Cassidy Leads Landrieu, But Election Headed For Runoff in Louisiana

Neither Senate candidate breaks 50 percent in Louisiana

Bill Cassidy
Bill Cassidy / AP
November 4, 2014

Democratic incumbent Sen. Mary Landrieu will have to defend her seat in a runoff election against Rep. Bill Cassidy (R.), as neither candidate received more than 50 percent of the vote.

Landrieu was polling at just 42 percent of the vote when the race was called, while the Republican vote was split between Cassidy, a doctor and two-term congressman, and Tea Party candidate Rob Maness. Cassidy was projected to take in roughly 45 percent of the vote, with Maness at 10 percent.

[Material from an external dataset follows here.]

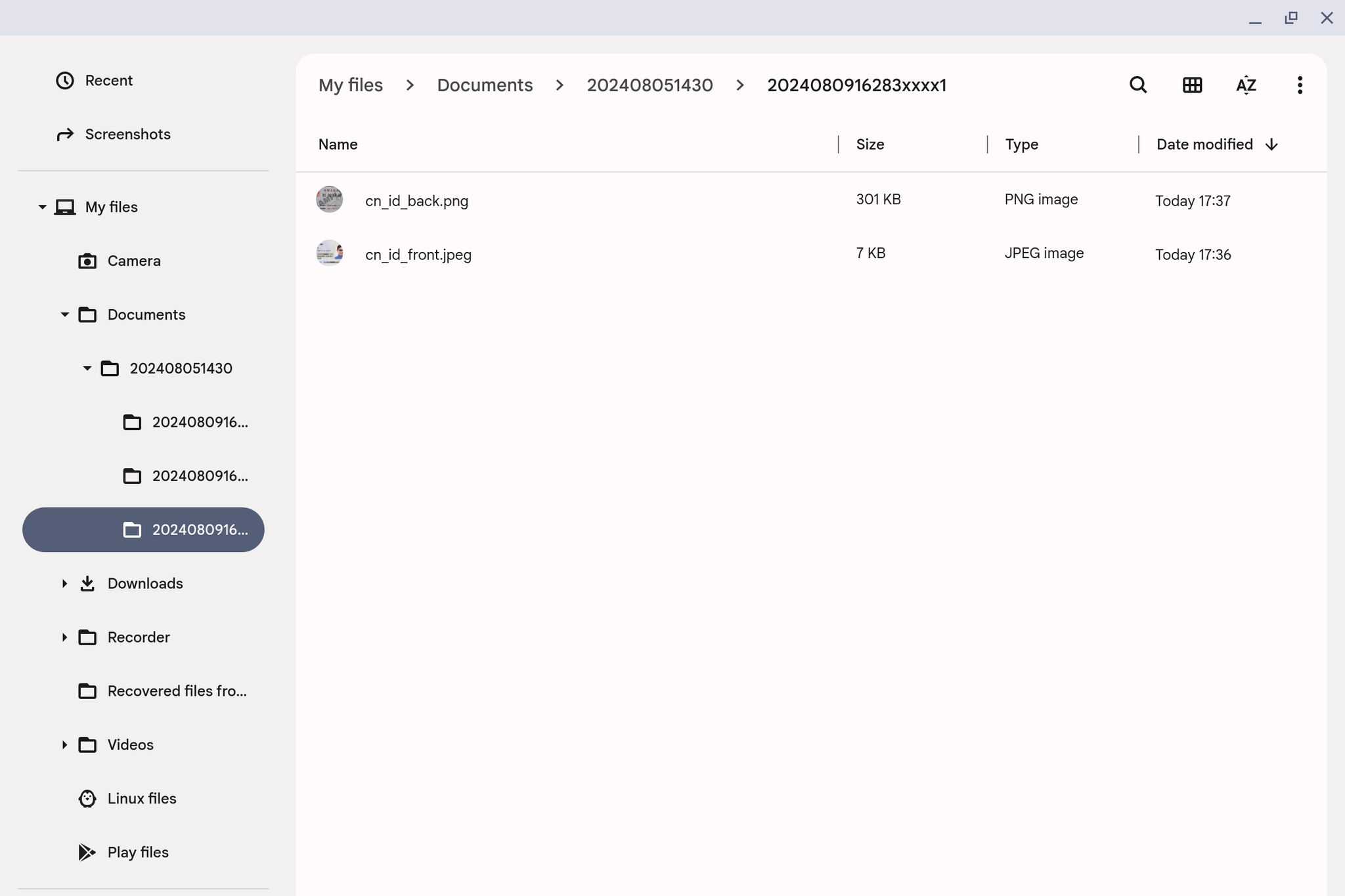
Task: Open the three-dot more menu
Action: (x=1300, y=85)
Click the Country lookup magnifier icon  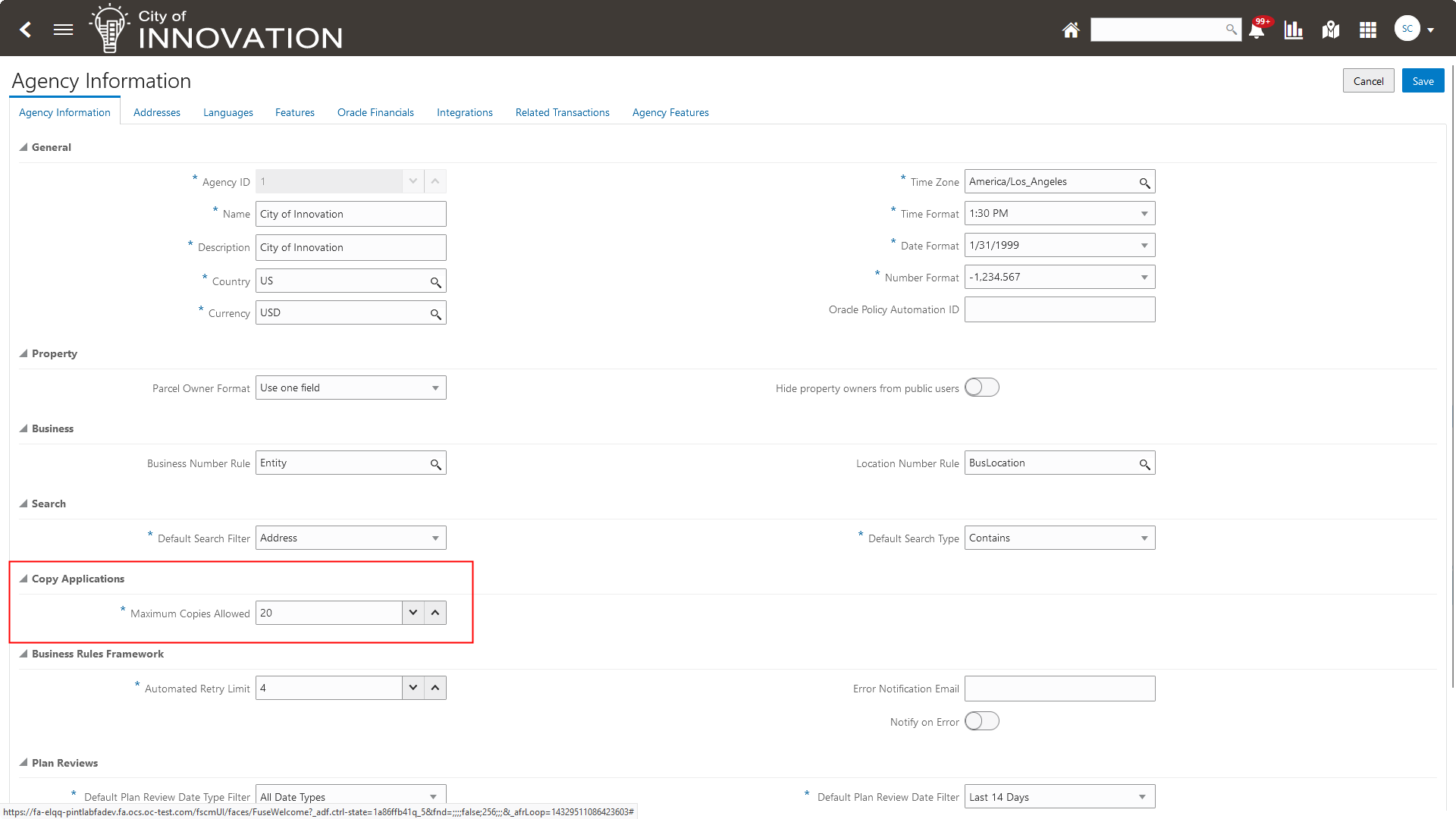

The runoff election will be held Dec. 6.

Cassidy has tied Landrieu to President Barack Obama, who remains unpopular in Louisiana with a 56.7 disapproval rating. For her part, Landrieu has continued to defend her vote for Obamacare, saying it is essential to keep the law.

Landrieu, who has served in public office since she was 23 years old, has been accused of being out of touch, billing taxpayers nearly $50,000 to fly around her home state, and for charter flights to attend campaign events, in violation of federal law.

Questions have also been raised about the Democrat’s residency, after it was revealed that she used her $2.5 million home in Washington, D.C. when she filed her statement of candidacy with the Federal Election Commission. Landrieu says she co-owns her parent’s house in New Orleans with her eight siblings.

Landrieu also has billed taxpayers $46,575 for staff retreats at a "luxurious" hotel in Annapolis, Md. since 2011.

Landrieu had been confident of a victory, saying that Democrats, Independents, and Republicans would lead her to victory. Polling has shown Cassidy in a good position to win a runoff election, leading Landrieu by seven points in a head-to-head match up, without Maness in the race.